WORK TO COMPLETE:
• a. Answer these questions about the forum thread on the pulley problem:
(i) What equation is given for B?
(ii) What acceleration does the reply beginning "i did the same" give?
(iii) Which paper is the person asking about continuity correction going to write, and in which series?
• b. Copy out the forum thread on the pulley problem between "I'm going to" and "we round down?", inclusive.
• c. Go on with the forum thread on the pulley problem from the point where it stops.

GIVEN PASSAGE:
• • • • • • •
I suggest you don't bother with that formula. Whenever there is a pulley problem, apply Newton's Second Law to both particles, in terms of a and T, then solve the simultaneous equations by adding them:
resultant force = mass*acceleration
For B:
6-T=0.6a
For A:
T-2=0.2a
Adding the equations together:
4 = 0.8a
a=5

 

[ashcull14]

I suggest you don't bother with that formula. Whenever there is a pulley problem, apply Newton's Second Law to both particles, in terms of a and T, then solve the simultaneous equations by adding them:
resultant force = mass*acceleration
For B:
6-T=0.6a
For A:
T-2=0.2a
Adding the equations together:
4 = 0.8a
a=5

View attachment 52489 View attachment 52489

i did the same but the acceleration is 6 m/s^2

 

[qwertypoiu]

i did the same but the acceleration is 6 m/s^2

The mark scheme you attached says 5??

 

[asadalam]

Hey guys...
I'm going to write my AS 9709 Mathematics Paper 06 (Statistics) in about one month from now in the June 2015 series.
I am stuck on normal distribution...when using continuity correction, when do we round up and when do we round down?
• • • • • • •
DATASET EXCERPTS:

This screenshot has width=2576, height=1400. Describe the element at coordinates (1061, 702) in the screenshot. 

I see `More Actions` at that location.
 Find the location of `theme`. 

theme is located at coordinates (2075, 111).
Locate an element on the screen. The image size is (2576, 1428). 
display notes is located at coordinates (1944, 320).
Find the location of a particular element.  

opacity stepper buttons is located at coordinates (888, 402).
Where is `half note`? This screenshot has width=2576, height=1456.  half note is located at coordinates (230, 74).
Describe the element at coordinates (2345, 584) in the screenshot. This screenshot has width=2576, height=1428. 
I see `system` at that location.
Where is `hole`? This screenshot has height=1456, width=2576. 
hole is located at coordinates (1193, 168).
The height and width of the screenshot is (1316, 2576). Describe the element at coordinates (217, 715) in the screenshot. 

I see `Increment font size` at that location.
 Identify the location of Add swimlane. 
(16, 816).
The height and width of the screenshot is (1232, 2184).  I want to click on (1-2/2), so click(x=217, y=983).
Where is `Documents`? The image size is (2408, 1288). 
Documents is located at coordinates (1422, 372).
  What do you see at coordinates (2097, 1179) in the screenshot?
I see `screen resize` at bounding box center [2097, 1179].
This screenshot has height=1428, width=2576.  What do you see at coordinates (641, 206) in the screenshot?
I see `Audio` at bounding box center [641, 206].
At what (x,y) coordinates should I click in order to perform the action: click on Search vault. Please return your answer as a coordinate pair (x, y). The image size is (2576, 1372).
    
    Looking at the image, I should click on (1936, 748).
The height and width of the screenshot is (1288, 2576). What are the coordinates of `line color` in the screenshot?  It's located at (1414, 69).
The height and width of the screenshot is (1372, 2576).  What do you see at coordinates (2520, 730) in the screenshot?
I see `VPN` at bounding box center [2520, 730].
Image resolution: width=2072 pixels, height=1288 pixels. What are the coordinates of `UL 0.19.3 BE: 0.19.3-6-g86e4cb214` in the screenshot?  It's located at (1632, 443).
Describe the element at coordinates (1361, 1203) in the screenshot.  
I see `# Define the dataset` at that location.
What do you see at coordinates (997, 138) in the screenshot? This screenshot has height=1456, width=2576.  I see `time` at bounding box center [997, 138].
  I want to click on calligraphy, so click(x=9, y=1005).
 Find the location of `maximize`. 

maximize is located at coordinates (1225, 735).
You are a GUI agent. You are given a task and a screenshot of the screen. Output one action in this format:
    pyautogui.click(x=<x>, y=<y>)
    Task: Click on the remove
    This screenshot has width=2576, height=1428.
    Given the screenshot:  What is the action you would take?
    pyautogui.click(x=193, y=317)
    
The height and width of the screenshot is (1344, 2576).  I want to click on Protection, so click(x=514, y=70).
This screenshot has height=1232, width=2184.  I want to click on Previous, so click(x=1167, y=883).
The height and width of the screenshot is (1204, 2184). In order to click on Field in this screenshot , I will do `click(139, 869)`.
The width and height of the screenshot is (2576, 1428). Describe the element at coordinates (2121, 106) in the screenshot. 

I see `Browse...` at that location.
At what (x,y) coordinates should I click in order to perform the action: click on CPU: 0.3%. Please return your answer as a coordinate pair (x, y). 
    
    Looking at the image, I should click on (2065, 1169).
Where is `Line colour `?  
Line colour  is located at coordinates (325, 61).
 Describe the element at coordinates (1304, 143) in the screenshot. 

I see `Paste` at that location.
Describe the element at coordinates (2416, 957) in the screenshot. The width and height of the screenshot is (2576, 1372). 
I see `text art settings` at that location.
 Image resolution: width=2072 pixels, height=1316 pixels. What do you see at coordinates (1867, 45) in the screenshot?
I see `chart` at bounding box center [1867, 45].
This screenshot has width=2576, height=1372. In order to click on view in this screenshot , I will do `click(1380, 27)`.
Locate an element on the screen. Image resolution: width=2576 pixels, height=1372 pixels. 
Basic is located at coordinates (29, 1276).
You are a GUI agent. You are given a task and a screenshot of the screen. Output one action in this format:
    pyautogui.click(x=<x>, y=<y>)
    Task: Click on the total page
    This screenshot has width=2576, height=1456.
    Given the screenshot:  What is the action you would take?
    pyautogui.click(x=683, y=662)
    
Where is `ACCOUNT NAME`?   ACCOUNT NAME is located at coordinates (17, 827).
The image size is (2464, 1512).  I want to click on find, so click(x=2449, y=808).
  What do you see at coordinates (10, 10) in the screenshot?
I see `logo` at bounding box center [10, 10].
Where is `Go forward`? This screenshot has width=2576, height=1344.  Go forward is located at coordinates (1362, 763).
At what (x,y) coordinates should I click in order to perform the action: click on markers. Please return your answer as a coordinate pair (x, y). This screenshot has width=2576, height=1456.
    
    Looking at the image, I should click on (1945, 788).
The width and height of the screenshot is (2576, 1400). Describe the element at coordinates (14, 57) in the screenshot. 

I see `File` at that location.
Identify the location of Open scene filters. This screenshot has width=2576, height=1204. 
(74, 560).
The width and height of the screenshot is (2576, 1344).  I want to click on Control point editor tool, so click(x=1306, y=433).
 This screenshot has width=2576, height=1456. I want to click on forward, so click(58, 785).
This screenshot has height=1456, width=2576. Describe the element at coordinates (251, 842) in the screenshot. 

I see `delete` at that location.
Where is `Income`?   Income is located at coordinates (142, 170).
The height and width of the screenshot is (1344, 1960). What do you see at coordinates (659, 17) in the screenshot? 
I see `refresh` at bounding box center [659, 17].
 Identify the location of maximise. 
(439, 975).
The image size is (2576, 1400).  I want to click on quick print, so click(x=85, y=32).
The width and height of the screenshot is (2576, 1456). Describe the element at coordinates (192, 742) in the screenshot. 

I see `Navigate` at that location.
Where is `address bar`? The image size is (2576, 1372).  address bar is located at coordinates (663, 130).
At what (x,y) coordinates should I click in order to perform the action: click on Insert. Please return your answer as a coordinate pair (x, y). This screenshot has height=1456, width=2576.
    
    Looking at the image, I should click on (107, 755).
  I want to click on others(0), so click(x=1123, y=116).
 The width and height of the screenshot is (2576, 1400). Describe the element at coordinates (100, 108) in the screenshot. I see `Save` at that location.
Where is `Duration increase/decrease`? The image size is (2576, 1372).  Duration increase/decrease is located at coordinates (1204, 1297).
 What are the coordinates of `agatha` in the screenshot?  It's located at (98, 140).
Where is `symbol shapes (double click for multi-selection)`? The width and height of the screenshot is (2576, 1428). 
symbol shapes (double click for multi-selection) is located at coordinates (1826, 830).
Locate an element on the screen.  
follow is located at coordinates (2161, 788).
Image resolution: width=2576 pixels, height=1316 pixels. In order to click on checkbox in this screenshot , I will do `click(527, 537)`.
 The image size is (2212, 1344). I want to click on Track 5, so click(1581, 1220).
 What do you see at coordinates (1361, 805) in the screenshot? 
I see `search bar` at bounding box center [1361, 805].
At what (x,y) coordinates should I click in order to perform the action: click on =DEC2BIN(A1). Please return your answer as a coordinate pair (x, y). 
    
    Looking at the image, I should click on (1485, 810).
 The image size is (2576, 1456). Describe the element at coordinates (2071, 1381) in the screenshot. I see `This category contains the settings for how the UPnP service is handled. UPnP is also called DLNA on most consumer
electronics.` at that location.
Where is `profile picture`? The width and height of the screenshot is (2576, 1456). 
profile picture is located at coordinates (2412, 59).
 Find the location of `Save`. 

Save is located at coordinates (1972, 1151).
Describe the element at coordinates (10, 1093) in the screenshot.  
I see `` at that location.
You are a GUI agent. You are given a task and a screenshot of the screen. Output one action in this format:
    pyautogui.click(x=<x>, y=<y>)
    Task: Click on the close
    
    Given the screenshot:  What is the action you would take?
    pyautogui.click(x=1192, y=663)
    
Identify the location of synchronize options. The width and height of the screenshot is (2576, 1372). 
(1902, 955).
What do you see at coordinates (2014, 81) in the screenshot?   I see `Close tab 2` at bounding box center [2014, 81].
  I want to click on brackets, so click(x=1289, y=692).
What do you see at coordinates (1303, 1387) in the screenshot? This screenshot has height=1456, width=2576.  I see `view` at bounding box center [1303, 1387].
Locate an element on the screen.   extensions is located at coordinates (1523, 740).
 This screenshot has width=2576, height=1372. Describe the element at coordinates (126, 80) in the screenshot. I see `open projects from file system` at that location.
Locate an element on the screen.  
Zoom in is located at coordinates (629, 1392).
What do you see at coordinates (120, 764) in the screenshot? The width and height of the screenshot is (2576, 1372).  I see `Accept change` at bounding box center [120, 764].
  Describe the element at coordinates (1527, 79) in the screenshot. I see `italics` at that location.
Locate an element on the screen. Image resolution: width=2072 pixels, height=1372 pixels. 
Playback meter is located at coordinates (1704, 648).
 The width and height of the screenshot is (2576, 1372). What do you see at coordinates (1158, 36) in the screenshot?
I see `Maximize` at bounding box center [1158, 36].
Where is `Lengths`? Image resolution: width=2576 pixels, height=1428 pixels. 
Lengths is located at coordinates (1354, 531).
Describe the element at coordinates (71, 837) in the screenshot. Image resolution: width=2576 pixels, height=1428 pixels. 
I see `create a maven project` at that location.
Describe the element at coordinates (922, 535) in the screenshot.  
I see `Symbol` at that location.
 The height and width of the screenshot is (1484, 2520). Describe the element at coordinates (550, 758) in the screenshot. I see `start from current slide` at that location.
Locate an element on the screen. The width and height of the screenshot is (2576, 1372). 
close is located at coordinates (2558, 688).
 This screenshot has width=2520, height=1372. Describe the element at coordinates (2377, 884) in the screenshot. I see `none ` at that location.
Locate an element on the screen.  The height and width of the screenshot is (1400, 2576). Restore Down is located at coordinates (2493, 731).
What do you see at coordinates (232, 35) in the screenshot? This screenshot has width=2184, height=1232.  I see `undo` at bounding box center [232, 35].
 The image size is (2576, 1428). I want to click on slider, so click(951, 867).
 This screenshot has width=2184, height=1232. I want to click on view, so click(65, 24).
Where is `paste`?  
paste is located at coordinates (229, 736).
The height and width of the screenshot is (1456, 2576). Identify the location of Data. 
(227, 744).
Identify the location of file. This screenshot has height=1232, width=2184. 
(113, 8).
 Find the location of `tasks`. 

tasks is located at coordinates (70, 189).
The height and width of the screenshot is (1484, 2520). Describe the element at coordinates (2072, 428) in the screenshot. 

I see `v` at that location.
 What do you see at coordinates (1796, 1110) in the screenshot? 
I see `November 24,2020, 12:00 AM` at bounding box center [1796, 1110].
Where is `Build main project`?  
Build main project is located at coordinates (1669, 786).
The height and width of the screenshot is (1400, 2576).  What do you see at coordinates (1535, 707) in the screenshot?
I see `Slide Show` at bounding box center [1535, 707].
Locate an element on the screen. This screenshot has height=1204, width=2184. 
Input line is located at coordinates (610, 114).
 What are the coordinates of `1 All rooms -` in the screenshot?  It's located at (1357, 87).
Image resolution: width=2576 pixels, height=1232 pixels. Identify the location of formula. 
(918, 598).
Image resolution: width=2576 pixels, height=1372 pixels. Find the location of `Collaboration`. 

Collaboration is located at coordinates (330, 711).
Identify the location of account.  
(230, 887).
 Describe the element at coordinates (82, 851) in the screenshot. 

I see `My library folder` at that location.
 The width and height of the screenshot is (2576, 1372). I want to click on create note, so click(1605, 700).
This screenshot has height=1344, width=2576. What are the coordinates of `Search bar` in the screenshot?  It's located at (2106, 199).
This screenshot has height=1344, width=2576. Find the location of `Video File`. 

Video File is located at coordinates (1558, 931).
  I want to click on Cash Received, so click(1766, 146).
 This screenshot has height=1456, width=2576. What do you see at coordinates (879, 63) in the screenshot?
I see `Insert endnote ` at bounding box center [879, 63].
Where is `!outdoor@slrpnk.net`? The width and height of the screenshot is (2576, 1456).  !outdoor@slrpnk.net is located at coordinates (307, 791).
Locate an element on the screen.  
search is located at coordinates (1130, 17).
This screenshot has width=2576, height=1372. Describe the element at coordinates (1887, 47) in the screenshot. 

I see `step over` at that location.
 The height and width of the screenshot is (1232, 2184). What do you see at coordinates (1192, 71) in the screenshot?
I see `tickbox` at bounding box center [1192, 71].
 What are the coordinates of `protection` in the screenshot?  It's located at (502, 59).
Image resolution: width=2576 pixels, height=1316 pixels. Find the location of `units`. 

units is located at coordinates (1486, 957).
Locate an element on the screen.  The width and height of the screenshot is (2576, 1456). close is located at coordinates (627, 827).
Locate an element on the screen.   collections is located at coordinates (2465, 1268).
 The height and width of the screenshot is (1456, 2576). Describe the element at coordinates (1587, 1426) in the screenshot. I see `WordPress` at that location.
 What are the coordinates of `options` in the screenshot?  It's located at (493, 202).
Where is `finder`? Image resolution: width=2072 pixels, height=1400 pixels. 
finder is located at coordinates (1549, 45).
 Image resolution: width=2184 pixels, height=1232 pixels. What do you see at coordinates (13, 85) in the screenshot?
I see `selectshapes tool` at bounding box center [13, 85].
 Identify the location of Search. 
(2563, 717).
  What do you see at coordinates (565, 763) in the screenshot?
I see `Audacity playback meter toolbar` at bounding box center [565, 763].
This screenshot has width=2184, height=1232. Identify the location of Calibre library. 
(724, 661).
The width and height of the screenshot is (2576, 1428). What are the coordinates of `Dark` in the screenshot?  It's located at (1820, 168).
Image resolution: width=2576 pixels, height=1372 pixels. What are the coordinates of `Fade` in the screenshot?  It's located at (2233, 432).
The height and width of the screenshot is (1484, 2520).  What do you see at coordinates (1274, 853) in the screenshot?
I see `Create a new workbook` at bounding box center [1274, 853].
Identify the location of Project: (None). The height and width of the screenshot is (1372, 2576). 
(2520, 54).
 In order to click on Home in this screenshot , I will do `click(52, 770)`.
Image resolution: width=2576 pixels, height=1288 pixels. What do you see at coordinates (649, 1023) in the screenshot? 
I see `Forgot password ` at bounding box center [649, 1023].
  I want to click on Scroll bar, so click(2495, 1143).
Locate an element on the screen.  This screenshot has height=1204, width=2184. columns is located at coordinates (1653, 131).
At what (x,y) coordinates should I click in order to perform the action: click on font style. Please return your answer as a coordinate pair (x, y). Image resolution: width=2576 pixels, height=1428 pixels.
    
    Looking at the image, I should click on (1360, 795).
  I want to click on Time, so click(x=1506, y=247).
• • • • • • •
ANSWERS IN ORDER:
• a.
(i) 6-T=0.6a
(ii) 6 m/s^2
(iii) AS 9709 Mathematics Paper 06 (Statistics), in the June 2015 series

• b.
I'm going to write my AS 9709 Mathematics Paper 06 (Statistics) in about one month from now in the June 2015 series.
I am stuck on normal distribution...when using continuity correction, when do we round up and when do we round down?

• c.
Like for example :
October/November 2006 Paper 06:
Q.7
A manufacturer makes two sizes of elastic bands: large and small. 40% of the bands produced are
large bands and 60% are small bands.
An office pack contains 150 elastic bands.
(iii) Using a suitable approximation, calculate the probability that the number of small bands in the
office pack is between 88 and 97 inclusive. [6]
so I round 97 to 97.5 or to 96.5 and 88 to 88.5 or 87.5?
Any help will be much appreciated.
Thanks.

Use CC when data is non continuous like no of people,it can be 34,33 but nothing in between,and dont use it in continuous like height it can be anything in decimals between 180 cm and 181 cm.

 

[ashcull14]

The mark scheme you attached says 5??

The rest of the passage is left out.